Description of the task
Copy out each of the following lines word for word, with nothing changed.

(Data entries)

- - - - -

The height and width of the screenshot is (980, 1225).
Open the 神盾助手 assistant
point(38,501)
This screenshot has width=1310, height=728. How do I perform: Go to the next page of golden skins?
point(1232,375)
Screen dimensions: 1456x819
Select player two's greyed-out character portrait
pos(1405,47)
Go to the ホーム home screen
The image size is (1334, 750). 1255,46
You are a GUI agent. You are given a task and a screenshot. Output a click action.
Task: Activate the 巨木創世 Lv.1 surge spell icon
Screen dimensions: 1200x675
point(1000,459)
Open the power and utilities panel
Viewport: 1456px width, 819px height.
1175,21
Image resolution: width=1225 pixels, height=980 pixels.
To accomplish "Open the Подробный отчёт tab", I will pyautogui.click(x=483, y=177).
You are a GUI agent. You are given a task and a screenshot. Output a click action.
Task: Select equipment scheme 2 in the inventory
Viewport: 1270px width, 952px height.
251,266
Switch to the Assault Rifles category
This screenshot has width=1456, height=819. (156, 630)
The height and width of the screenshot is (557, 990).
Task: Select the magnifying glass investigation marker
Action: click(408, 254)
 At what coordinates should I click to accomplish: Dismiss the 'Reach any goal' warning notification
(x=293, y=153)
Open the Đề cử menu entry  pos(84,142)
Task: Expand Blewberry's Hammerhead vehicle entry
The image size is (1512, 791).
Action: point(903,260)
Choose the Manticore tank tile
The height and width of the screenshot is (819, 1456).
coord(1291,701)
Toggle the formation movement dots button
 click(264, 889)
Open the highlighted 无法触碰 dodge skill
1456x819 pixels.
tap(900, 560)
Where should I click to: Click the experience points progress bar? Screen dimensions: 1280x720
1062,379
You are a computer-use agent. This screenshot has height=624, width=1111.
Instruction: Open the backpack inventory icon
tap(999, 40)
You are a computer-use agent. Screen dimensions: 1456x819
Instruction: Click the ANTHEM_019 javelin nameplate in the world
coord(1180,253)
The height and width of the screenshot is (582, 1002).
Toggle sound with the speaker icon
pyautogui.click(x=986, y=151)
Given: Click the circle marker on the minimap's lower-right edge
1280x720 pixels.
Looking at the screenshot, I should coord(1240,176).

- - - - -

Worked answer
The height and width of the screenshot is (980, 1225).
Open the 神盾助手 assistant
point(38,501)
This screenshot has width=1310, height=728. How do I perform: Go to the next page of golden skins?
point(1232,375)
Screen dimensions: 1456x819
Select player two's greyed-out character portrait
pos(1405,47)
Go to the ホーム home screen
The image size is (1334, 750). 1255,46
You are a GUI agent. You are given a task and a screenshot. Output a click action.
Task: Activate the 巨木創世 Lv.1 surge spell icon
Screen dimensions: 1200x675
point(1000,459)
Open the power and utilities panel
Viewport: 1456px width, 819px height.
1175,21
Image resolution: width=1225 pixels, height=980 pixels.
To accomplish "Open the Подробный отчёт tab", I will pyautogui.click(x=483, y=177).
You are a GUI agent. You are given a task and a screenshot. Output a click action.
Task: Select equipment scheme 2 in the inventory
Viewport: 1270px width, 952px height.
251,266
Switch to the Assault Rifles category
This screenshot has width=1456, height=819. (156, 630)
The height and width of the screenshot is (557, 990).
Task: Select the magnifying glass investigation marker
Action: click(408, 254)
 At what coordinates should I click to accomplish: Dismiss the 'Reach any goal' warning notification
(x=293, y=153)
Open the Đề cử menu entry  pos(84,142)
Task: Expand Blewberry's Hammerhead vehicle entry
The image size is (1512, 791).
Action: point(903,260)
Choose the Manticore tank tile
The height and width of the screenshot is (819, 1456).
coord(1291,701)
Toggle the formation movement dots button
 click(264, 889)
Open the highlighted 无法触碰 dodge skill
1456x819 pixels.
tap(900, 560)
Where should I click to: Click the experience points progress bar? Screen dimensions: 1280x720
1062,379
You are a computer-use agent. This screenshot has height=624, width=1111.
Instruction: Open the backpack inventory icon
tap(999, 40)
You are a computer-use agent. Screen dimensions: 1456x819
Instruction: Click the ANTHEM_019 javelin nameplate in the world
coord(1180,253)
The height and width of the screenshot is (582, 1002).
Toggle sound with the speaker icon
pyautogui.click(x=986, y=151)
Given: Click the circle marker on the minimap's lower-right edge
1280x720 pixels.
Looking at the screenshot, I should coord(1240,176).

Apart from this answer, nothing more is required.